Update PIM_README.md

Yinan · Yinan · commit fa9876330ce0 · 2025-01-26T10:04:33.000+08:00
diff --git a/PIM_README.md b/PIM_README.md
@@ -15,7 +15,30 @@ make LLAMA_PIM=1
 Prepare your model files as the original README.md shows.
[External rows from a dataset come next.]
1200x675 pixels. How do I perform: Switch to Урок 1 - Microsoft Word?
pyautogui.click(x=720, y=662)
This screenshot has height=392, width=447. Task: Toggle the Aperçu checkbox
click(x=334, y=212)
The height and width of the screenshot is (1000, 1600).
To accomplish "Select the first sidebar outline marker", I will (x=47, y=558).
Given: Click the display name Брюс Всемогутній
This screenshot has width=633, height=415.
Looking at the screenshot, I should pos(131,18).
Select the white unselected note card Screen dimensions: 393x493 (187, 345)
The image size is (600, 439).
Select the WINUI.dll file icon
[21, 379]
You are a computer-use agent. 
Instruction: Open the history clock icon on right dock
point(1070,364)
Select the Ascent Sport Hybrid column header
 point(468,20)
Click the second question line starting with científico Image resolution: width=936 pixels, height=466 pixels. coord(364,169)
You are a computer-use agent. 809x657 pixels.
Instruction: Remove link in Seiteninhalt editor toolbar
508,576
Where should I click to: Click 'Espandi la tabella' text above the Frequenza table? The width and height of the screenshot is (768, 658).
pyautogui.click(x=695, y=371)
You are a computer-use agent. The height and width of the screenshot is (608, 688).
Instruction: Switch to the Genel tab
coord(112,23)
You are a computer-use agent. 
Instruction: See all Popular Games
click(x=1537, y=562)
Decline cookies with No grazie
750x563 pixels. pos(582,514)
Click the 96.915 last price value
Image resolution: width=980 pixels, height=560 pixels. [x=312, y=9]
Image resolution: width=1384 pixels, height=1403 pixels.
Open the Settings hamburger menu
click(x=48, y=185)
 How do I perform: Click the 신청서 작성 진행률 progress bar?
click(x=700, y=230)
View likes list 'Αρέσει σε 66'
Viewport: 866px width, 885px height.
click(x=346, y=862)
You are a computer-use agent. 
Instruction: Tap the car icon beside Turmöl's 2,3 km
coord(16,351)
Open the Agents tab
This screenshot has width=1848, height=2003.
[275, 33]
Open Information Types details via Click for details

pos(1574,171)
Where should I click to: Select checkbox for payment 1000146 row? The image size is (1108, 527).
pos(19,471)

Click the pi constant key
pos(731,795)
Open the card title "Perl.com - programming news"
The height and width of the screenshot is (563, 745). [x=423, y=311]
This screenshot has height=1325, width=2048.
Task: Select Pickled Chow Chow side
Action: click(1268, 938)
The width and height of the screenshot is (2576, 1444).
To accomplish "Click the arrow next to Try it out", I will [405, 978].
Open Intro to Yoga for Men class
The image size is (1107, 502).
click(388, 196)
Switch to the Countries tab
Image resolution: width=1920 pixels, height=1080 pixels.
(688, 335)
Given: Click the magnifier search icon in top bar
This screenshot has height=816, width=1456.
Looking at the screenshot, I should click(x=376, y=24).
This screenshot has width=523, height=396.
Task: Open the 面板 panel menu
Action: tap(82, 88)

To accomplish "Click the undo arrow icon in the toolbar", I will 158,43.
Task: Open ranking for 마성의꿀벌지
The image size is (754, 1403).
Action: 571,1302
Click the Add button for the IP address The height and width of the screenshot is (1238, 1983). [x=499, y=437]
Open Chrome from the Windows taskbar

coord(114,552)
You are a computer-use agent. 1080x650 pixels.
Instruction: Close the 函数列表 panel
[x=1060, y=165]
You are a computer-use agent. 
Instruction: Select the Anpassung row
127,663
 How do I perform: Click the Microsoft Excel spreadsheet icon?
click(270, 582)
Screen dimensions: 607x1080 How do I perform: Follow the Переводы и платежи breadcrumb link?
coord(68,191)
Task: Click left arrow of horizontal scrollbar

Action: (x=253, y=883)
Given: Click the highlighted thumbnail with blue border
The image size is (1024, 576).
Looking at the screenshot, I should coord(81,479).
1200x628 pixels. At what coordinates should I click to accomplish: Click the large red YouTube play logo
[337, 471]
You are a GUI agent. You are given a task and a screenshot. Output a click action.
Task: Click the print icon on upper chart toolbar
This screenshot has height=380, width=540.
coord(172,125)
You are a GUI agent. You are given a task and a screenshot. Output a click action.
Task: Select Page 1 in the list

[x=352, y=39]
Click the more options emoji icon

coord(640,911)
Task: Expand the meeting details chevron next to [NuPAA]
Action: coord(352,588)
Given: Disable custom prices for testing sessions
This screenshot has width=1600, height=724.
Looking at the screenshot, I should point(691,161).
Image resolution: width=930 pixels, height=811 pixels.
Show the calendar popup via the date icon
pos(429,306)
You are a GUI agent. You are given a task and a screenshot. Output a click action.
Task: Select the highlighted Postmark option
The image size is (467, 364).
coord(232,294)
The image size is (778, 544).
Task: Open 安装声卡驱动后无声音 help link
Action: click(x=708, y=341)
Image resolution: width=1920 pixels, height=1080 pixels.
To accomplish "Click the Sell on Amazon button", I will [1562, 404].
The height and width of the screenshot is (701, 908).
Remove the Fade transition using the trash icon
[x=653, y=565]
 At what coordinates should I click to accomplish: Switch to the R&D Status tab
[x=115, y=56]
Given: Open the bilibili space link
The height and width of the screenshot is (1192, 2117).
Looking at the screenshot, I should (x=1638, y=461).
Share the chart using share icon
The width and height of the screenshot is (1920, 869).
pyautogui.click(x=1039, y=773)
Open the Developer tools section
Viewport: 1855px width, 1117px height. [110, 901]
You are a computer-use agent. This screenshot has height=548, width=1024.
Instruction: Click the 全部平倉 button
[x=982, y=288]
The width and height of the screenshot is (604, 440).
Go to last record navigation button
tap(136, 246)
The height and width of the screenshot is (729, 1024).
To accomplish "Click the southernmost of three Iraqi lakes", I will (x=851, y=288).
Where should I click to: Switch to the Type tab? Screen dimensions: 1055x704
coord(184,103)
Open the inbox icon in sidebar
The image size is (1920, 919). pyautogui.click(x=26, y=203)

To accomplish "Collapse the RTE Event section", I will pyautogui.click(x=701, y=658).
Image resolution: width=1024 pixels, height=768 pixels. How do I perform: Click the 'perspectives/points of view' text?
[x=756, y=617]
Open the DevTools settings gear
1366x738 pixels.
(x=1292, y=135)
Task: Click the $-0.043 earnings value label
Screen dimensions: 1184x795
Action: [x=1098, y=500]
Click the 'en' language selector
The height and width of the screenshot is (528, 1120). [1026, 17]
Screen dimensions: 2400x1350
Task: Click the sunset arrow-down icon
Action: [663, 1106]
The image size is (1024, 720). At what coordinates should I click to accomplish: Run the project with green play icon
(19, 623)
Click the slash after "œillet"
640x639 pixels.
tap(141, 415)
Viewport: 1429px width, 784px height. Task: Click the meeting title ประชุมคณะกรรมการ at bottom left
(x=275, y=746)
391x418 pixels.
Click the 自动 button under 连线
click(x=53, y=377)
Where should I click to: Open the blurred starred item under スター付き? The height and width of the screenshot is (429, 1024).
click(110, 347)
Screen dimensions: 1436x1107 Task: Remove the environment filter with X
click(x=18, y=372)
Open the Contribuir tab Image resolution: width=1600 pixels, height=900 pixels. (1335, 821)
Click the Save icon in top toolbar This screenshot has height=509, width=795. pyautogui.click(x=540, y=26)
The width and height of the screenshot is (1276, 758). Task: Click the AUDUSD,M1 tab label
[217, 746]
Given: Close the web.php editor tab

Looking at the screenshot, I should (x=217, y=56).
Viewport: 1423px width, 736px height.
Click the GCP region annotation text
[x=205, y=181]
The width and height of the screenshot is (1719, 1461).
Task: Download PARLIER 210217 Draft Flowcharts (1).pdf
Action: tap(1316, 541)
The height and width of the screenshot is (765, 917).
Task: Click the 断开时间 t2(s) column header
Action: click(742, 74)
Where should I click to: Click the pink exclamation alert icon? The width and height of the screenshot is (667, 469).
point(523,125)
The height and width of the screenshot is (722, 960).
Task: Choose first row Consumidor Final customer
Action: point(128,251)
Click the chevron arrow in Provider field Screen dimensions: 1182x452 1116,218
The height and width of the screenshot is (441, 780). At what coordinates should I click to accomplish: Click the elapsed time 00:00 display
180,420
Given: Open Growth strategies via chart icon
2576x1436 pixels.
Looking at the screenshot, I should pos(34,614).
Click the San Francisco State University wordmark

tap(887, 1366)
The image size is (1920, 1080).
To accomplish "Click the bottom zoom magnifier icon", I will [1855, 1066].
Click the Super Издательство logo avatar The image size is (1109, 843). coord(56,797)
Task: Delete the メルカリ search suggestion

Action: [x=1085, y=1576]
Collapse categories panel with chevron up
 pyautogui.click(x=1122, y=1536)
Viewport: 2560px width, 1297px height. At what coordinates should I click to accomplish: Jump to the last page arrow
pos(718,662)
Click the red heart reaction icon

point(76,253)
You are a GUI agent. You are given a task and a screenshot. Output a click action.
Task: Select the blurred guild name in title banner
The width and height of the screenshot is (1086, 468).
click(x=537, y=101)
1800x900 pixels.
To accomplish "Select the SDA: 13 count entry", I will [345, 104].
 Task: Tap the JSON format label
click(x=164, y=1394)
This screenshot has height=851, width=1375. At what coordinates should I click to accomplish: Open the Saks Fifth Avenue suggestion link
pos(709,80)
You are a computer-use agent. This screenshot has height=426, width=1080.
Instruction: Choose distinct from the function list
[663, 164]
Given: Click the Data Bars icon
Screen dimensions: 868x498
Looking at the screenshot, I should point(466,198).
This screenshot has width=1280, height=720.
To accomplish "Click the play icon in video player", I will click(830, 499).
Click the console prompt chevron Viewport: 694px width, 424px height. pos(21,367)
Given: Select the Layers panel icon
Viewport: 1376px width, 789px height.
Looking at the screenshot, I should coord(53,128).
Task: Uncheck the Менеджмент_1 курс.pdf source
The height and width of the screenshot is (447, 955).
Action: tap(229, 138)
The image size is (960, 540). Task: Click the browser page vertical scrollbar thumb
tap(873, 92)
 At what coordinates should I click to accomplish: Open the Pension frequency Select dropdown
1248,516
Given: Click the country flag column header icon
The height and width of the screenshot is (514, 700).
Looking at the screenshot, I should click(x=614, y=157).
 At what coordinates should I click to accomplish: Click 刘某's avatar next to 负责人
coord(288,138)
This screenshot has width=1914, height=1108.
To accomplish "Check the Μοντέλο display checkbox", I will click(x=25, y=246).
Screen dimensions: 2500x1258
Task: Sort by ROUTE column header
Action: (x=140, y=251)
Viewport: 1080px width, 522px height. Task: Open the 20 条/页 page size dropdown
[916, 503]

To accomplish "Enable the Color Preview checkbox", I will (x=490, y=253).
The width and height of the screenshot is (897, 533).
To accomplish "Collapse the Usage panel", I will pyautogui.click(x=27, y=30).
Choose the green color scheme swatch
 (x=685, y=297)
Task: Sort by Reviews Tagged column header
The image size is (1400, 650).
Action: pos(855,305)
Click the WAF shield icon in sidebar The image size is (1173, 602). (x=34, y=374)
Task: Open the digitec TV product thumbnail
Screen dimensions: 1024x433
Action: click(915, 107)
A 4-bit-quantified model in gguf format is prefered.
 
 ```
-./llama-cli -m /mnt/LLM-models/chinese-alpaca-2-7b/gguf/chinese-alpaca-7b_q4_0.gguf  --temp 0 -t 1 --no-warmup -p "列举5个北京经典美食。只列举名字，不要介绍。"
+./llama-cli -m /mnt/LLM-models/chinese-alpaca-2-7b/gguf/chinese-alpaca-7b_q4_0.gguf \
+--temp 0 -t 1 --no-warmup -p "列举5个北京经典美食。只列举名字，不要介绍。"
+```
+
+Which may output:
+```shell
+...
+sampler seed: 4294967295
+sampler params:
+        repeat_last_n = 64, repeat_penalty = 1.000, frequency_penalty = 0.000, presence_penalty = 0.000
+        top_k = 40, tfs_z = 1.000, top_p = 0.950, min_p = 0.050, typical_p = 1.000, temp = 0.000
+        mirostat = 0, mirostat_lr = 0.100, mirostat_ent = 5.000
+sampler chain: logits -> logit-bias -> penalties -> greedy
+generate: n_ctx = 4096, n_batch = 2048, n_predict = -1, n_keep = 1
+
+ 列举5个北京经典美食。只列举名字，不要介绍。1. 烤鸭 2. 炸酱面 3. 豆汁 4. 羊蝎子 5. 驴打滚 [end of text]
+
+
+llama_perf_sampler_print:    sampling time =       1.02 ms /    49 runs   (    0.02 ms per token, 47804.88 tokens per second)
+llama_perf_context_print:        load time =    4097.04 ms
+llama_perf_context_print: prompt eval time =    2966.36 ms /    16 tokens (  185.40 ms per token,     5.39 tokens per second)
+llama_perf_context_print:        eval time =   12105.60 ms /    32 runs   (  378.30 ms per token,     2.64 tokens per second)
+llama_perf_context_print:       total time =   16206.10 ms /    48 tokens
+
 ```
 
 ## 3. llama-ts for tensor test
@@ -40,8 +63,8 @@ There are several macros defined in `include/llama.h` that controls the bahavior
 
 ```c++
 #ifdef PIM_KERNEL
-#define NR_DPUS 64
-#define NR_LAYER 2
+#define NR_DPUS 64    //Number of DPUs to execute the kernel
+#define NR_LAYER 2    //Number of transformer layers to offload
 #define DPU_BINARY "./dpu/gemv_dpu"
 ...
 #endif // PIM_KERNEL
@@ -53,4 +76,4 @@ The PIM binary `dpu/gemv_dpu` is built from `dpu/dpu_main.c` by typing:
 cd dpu
 ./pim_build.sh
 ```
-So check `dpu/dpu_main.c` to find out how the kernel is implemented.
+Check `dpu/dpu_main.c` to find out how the kernel is implemented.